2024年全球高溫超導體市場規模為7.296億美元，預估年複合成長率為8.5%，2034年將達16億美元。高溫超導體（通常簡稱為HTS）是一種先進材料，能夠在遠高於傳統超導體的溫度下實現無阻力導電。與在接近絕對零度的溫度下工作的傳統超導體不同，HTS材料的工作溫度在77開爾文或以上，這使得它們能夠與液態氮冷卻系統相容，既經濟高效又易於管理。這一關鍵特性使HTS成為高能量效應用的理想選擇，包括下一代電力系統、交通運輸和先進的醫學影像技術。

各行各業對增強電氣性能的需求日益成長，這在推動高溫超導材料的應用方面發揮關鍵作用。這些超導體正被整合到現代化能源基礎設施中，特別是用於升級輸電網和最大限度地減少能源損耗。世界各國政府和公用事業公司都高度重視老化系統的改造，而基於高溫超導的解決方案因其高效性以及能夠以更低的運行損耗處理更高功率負載的能力而被視為必不可少。全球對永續能源的追求以及對能夠適應不斷成長的電力消耗和分散式能源的彈性電力基礎設施的需求進一步推動了這些舉措。
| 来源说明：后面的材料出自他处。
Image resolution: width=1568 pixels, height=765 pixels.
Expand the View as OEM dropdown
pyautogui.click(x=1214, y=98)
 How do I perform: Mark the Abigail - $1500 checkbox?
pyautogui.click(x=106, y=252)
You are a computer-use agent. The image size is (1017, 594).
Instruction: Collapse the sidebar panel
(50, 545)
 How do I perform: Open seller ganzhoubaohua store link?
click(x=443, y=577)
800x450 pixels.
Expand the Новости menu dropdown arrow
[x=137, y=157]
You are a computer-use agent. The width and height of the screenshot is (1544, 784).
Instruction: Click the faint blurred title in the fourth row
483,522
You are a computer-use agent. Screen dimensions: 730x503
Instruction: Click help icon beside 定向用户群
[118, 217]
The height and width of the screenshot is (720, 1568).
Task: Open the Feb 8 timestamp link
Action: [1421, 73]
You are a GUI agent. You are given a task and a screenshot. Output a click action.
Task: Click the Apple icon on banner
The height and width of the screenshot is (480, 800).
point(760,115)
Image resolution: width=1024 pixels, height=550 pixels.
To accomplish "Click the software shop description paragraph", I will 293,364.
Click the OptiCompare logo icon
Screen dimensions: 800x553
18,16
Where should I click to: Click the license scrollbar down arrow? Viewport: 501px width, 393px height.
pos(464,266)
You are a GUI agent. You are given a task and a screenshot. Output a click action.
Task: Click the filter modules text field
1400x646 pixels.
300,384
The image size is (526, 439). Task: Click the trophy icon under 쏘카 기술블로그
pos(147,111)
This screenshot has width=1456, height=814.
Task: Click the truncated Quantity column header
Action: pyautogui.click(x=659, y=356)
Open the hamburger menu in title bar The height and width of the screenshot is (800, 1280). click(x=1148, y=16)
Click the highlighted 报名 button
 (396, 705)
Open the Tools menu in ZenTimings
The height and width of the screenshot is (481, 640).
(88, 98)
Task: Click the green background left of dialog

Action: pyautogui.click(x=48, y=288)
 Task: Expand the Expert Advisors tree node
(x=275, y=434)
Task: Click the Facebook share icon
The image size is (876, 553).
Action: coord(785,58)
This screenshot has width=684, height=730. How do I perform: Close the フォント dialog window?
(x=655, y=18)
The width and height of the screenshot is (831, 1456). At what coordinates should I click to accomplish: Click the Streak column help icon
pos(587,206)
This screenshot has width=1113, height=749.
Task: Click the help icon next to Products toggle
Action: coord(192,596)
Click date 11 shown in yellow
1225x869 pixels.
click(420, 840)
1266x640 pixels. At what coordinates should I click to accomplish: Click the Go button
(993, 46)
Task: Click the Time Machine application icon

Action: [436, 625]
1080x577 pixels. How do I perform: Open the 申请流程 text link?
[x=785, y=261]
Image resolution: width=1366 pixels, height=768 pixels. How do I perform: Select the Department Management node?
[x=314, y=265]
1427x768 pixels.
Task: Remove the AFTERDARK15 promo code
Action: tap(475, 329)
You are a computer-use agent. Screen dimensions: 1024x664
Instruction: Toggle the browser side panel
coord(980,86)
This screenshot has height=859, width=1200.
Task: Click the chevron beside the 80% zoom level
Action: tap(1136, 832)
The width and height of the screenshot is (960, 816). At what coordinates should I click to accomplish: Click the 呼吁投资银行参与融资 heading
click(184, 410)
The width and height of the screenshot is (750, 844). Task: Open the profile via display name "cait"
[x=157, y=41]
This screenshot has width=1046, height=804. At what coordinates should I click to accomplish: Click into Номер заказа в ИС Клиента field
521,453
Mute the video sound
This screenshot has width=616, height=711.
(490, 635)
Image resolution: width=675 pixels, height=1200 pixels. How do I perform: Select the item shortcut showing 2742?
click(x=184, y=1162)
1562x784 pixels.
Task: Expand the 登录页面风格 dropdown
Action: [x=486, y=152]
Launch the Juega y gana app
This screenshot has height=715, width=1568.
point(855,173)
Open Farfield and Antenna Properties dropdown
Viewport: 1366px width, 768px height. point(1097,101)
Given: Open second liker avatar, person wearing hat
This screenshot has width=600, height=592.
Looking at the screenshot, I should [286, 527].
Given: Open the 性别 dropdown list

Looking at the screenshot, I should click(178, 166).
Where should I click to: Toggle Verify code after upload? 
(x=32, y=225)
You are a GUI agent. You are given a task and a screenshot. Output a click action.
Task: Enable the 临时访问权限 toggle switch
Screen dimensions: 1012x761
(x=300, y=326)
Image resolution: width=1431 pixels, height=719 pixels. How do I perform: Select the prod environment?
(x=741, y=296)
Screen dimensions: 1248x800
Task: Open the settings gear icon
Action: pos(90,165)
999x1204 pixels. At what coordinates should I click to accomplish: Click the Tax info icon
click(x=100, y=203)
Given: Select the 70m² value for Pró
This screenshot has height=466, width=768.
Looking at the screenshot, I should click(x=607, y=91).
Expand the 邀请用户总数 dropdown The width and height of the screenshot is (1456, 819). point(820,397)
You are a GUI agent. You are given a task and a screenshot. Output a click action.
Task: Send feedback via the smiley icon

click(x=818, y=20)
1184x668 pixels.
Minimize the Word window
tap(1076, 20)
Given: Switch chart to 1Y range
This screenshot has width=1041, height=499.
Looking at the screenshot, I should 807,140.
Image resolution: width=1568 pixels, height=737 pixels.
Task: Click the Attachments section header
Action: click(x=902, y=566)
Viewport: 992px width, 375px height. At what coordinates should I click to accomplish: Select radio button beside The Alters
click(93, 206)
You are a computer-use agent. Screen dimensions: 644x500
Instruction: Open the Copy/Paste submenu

超導設備在限制故障電流、提高電能品質和最佳化電網性能方面的應用也進一步推動了這一發展勢頭。

在眾多高溫超導材料中，釔鋇銅氧化物 (YBCO) 繼續佔據市場主導地位。 2024 年，該領域佔據全球市場佔有率的 35.1%，估值達到 11 億美元。 YBCO 因其在近 90 開爾文溫度下的穩定性能而備受青睞，這簡化了冷卻物流，同時提供了卓越的電流密度和耐受強磁場的能力。這些特性使其非常適合用於高功率和以磁鐵為中心的應用。與傳統超導體相比，YBCO 具有更佳的熱管理和運作效率，這使其在商業和實驗部署中得到了廣泛的應用。

預計2034年，第一代高溫超導線市場規模將達7.618億美元，複合年成長率高達11.6%。第一代導線基於BSCCO化合物，得益於諸如「粉末管內法」等成熟的生產技術，已實現商業化應用。該工藝將超導粉末放入銀基管中，並將其製成導線，從而生產出高效且易於規模生產的導體。這些導線在與液態氮相容的溫度下也能高效運行，從而降低了冷卻總成本，使其成為能源系統和科學研究中中試規模和小批量應用的理想選擇。

能源仍是高溫超導材料最大的應用領域，2024 年估值為 11 億美元，預計 2025 年至 2034 年的複合年成長率將達到 12%，佔整個市場的 35.4%。全球電力基礎設施的轉型在很大程度上依賴能夠無損耗傳輸電力的材料。與傳統的銅或鋁電纜相比，採用高溫超導技術的電力線路和組件能夠長距離傳輸更大的電流，尤其是在城市人口密集、新設施物理空間有限的地區。它們的部署可以減少能量損耗並提高系統可靠性，使其成為現代配電網路不可或缺的一部分。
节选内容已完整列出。